[Date Prev][Date Next] [Chronological] [Thread] [Top]

Re: OpenLDAP for Mac OS X Login and Authentication

>Has PAM been ported to OS X?  If so, it's already easily accomplished. 
>Otherwise, it's extremely non-trivial.  Basically you have to replace
>the entire login mechanism.

Yes, we ported it 18 months ago. Apple are still in the process of
integrating it. You can check it out from Darwin though, you want
to get Libraries/Other/pam and then follow the instructions in NOTES.rtf.

You will also want to install OpenLDAP (I just imported 2.0.21 into
Services/ldap today) and the lukeh-OpenLDAP branch of lookupd to
get LDAPv3 support. Otherwise I'm told that the LDAPAgent in the
currently shipping version of OS X segfaults on startup :-(
A binary is available from ftp://ftp.padl.com/pub/lookupd.ADS.gz.
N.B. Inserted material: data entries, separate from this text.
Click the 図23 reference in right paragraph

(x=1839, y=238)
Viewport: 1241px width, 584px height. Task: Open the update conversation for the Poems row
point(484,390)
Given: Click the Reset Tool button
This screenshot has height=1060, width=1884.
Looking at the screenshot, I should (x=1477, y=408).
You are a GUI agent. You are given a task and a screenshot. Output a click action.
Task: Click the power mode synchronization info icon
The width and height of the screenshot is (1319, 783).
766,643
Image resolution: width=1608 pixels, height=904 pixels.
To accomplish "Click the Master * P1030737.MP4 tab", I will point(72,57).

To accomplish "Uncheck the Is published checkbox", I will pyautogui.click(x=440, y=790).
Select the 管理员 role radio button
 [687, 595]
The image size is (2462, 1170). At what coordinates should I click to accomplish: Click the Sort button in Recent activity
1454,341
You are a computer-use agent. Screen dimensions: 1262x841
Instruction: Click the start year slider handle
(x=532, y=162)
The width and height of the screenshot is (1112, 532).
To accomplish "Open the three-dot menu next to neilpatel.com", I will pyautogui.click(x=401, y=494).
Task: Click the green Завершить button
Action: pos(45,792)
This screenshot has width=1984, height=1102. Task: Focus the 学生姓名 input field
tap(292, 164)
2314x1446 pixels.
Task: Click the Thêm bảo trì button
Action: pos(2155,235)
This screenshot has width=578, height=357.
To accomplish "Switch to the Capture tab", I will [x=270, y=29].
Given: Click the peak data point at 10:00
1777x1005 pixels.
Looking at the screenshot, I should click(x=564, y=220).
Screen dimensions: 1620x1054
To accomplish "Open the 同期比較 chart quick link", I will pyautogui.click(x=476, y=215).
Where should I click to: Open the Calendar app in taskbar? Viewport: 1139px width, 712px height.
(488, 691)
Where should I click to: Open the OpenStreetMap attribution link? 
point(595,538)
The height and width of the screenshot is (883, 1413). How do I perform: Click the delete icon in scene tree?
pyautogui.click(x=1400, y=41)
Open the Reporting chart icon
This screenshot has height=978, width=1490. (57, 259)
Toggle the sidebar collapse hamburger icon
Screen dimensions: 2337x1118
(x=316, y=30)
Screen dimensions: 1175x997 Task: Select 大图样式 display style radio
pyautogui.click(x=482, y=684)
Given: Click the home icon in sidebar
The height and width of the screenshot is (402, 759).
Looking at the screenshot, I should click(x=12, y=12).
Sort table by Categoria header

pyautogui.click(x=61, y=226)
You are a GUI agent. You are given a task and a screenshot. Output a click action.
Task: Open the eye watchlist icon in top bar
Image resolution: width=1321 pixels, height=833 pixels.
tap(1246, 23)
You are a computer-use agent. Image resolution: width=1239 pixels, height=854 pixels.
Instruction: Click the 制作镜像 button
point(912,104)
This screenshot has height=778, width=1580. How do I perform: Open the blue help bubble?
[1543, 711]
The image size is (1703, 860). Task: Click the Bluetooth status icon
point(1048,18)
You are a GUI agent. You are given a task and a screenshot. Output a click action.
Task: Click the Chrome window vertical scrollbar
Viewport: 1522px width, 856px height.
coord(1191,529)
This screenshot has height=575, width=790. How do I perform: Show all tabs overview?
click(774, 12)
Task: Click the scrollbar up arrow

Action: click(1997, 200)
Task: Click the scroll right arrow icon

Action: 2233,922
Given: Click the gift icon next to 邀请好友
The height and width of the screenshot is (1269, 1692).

BTW, there _is_ another way, which is the way Apple want you to do
things -- use their DirectoryService framework, which is a Carbon
(OS 9/OS X) API for accessing directory services. I think it does
authentication but it only supports LDAPv2, and is not integrated
into /bin/login etc as we have done with PAM. However, we do provide
a shim between PAM and this in Libraries/Other/pam_modules, and
Apple provide a shim between it and lookupd with their DSAgent.

(lookupd agents are analogous to Nameservice Switch modules.)

All paths are relative to anoncvs.opensource.apple.com:/cvs/Darwin.

-- Luke
Luke Howard | lukehoward.com
PADL Software | www.padl.com